Robuster parsing and allow reading from a file-object#2
Robuster parsing and allow reading from a file-object#2jampekka wants to merge 2 commits intostatfi:masterfrom
Conversation
Split by ';' honoring quotes instead of relying on ';\n' pattern
|
Ah, thank you very many. Could you perhaps attach a test file? Preferably multi lingual since that's what we have. I'd like to see how things differ with regards to my old implementation and this one. Also, it has been some time since I had to look at the metadata parts... |
|
Seems to work with eg. http://pxweb2.stat.fi/database/StatFin/asu/asas/010_asas_tau_101.px using eg. from px_reader import Px
from urllib2 import urlopen
px = Px(urlopen("http://pxweb2.stat.fi/database/StatFin/asu/asas/010_asas_tau_101.px"))

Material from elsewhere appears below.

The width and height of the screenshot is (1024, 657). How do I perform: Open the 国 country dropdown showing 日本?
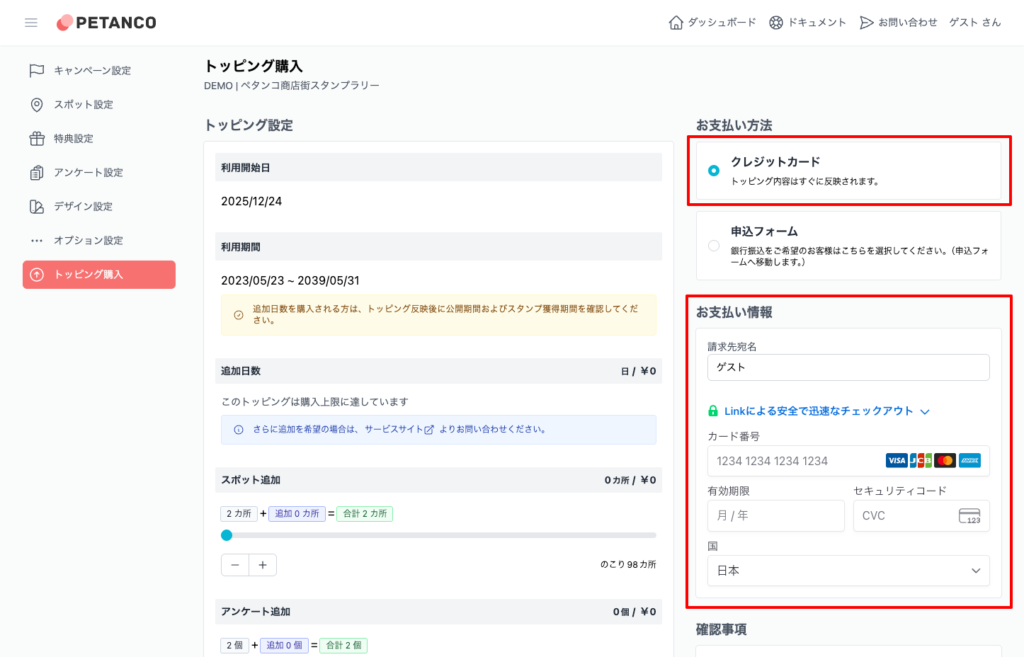(x=847, y=571)
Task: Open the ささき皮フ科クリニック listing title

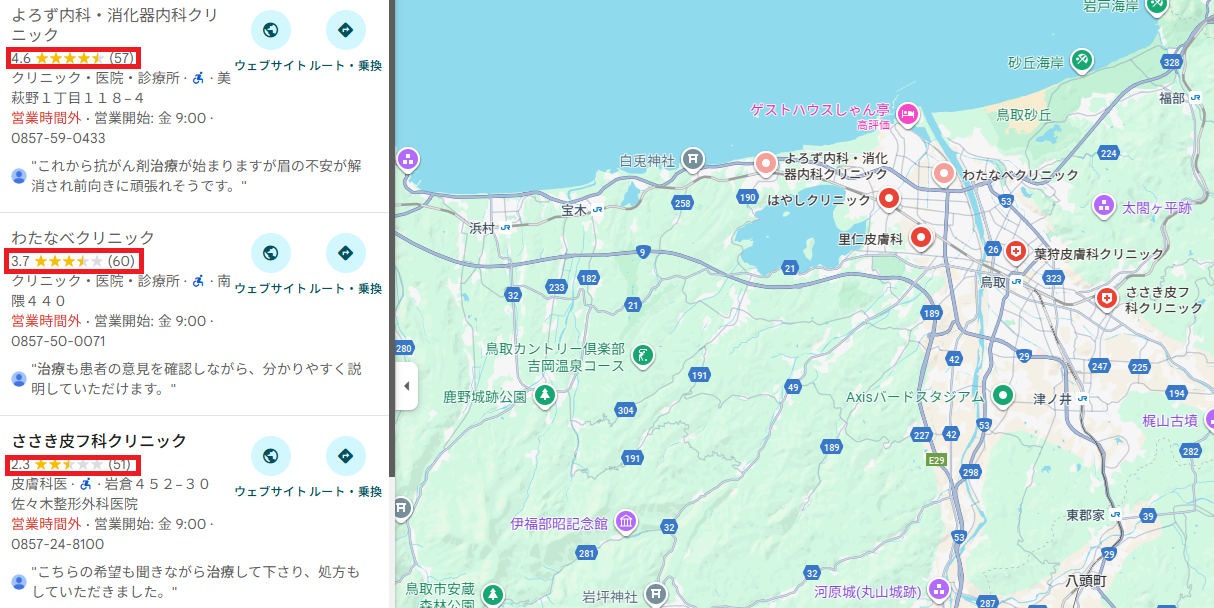Action: 99,441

print(getattr(px, 'title[en]'))If I haven't gravely misunderstood something, this patch shouldn't really change anything in the logic. It just splits the lines on ";"-character instead of ";\n". I suspect that the semicolon is the proper delimiter of .px, although I haven't seen any specs. Also using ";\n" depends on universal newlines on DOS-files, which may be difficult with some file-objects (eg. ones from urlopen). |
|
I was thinking more along the lines of what can break the old version. Though I'am not entirely sure anymore why I went with line break. According to PX specs one should not use line breaks for syntax... Closest I have seen for a spec is this: Hopefully I get a chance to run this through Statfin data at the end of week. I'm in the middle of moving offices... |
|
A file with ";" without a newline or ";\n" in a quoted section would break the old implementation, although I haven't seen such files. What made me do the changes was reading the files with urlopen, for which assuring universal newlines is a bit of a chore, and the ';\n'-implementation breaks on DOS files as they will show up as ';\r\n' without the universal newlines support. |
Works in quick tests. May be marginally slower than the previous implementation, but the metadata shouldn't be too heavy for this.